Topics: Counters, distributed cache, MRunit, reduce join, custom input format, sequence input format, XML file parsing using MapReduce.

5. Pig (week 3) Learning objectives: In this session, you will learn Pig, types of use case in which Pig can be used, tight coupling between Pig and MapReduce, and Pig Latin scripting, Pig running modes, Pig UDF, Pig Streaming, Testing Pig Scripts. Also includes a demo on healthcare dataset.

Topics: About Pig, MapReduce vs. Pig, Pig use cases, programming structure in Pig, Pig running modes, Pig components, Pig execution, Pig Latin Program, data models in Pig, Pig data types, shell and utility commands, Pig Latin: relational operators, file loaders, group operator, COGROUP operator, joins, and COGROUP, union, diagnostic operators, specialized joins in Pig, built-in functions (eval function, load and store functions, math function, string function, date function, Pig UDF, Piggybank, parameter substitution (PIG macros and Pig parameter substitution ), Pig streaming, testing Pig scripts with Punit, Aviation use case in PIG, Pig demo on healthcare data set.

6. Hive (week 4) Learning objectives: This module will help you understand Hive concepts, Hive data types, loading and querying data in Hive, running hive scripts, and Hive UDF.

Topics: Hive background, Hive use case, about Hive, Hive vs. Pig, Hive architecture and components, metastore in Hive, limitations of Hive, comparison with traditional database, Hive data types and data models, partitions and buckets, Hive tables (managed tables and external tables), importing data, querying data, managing outputs, Hive script, Hive UDF, retail use case in Hive, Hive demo on healthcare data set.

7. Advanced Hive and Sqoop (week 5) Learning objectives: In this class, you will understand advanced Hive concepts such as UDF, dynamic partitioning, Hive indexes and views, optimizations in hive. You also will acquire in-depth knowledge of Sqoop architecture and its components.

Topics: Hive QL: joining tables, dynamic partitioning, custom map/reduce scripts, Hive indexes and views Hive query optimizers, Hive: Thrift Server, user-defined functions, and Sqoop import/export functions.

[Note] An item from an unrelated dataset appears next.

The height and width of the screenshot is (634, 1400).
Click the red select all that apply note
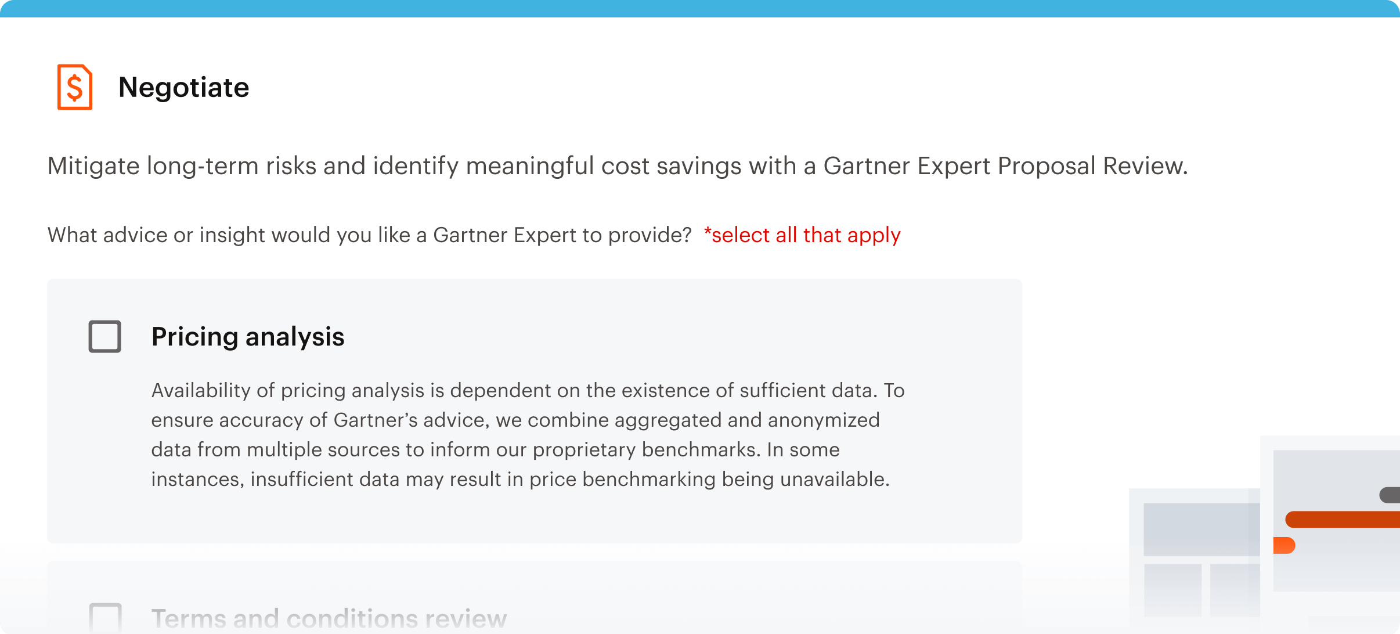point(802,235)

8. Processing Distributed Data with Apache Spark (week 6) Learning objectives: In this module, you will learn about the Spark ecosystem and its components, how Scala is used in Spark, and SparkSession. You also will be taught how to work in RDD in Spark. A demo will be performed on running application on Spark cluster, comparing performance of MapReduce and Spark.

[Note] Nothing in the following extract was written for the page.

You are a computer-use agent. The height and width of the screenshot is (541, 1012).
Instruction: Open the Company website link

Topics: What is Apache Spark, Spark ecosystem, Spark components, history of Spark and Spark versions/releases, Spark a polyglot, What is Scala?, Why Scala?, SparkSession, RDD.

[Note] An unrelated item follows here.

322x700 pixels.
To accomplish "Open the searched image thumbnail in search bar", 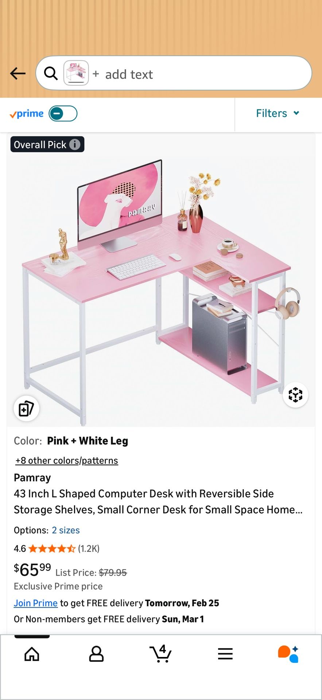I will click(x=76, y=73).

10. Oozie and Hadoop Project (week 6) Learning objectives: In this training, you will understand how to work with multiple Hadoop ecosystem components together in a Hadoop implementation to solve big data problems. We will discuss multiple data sets and specifications of the project. This module also includes a Flume and Sqoop demo and Apache Oozie workflow scheduler for Hadoop Jobs.

Topics: Flume and Sqoop demo, Oozie, Oozie components, Oozie workflow, scheduling with Oozie, demo on Oozie Workflow, Oozie Coordinator, Oozie commands, Oozie web console, Oozie for MapReduce, Pig, Hive, and Sqoop, combine flow of MR, Pig, Hive in Oozie, and Hadoop project demo.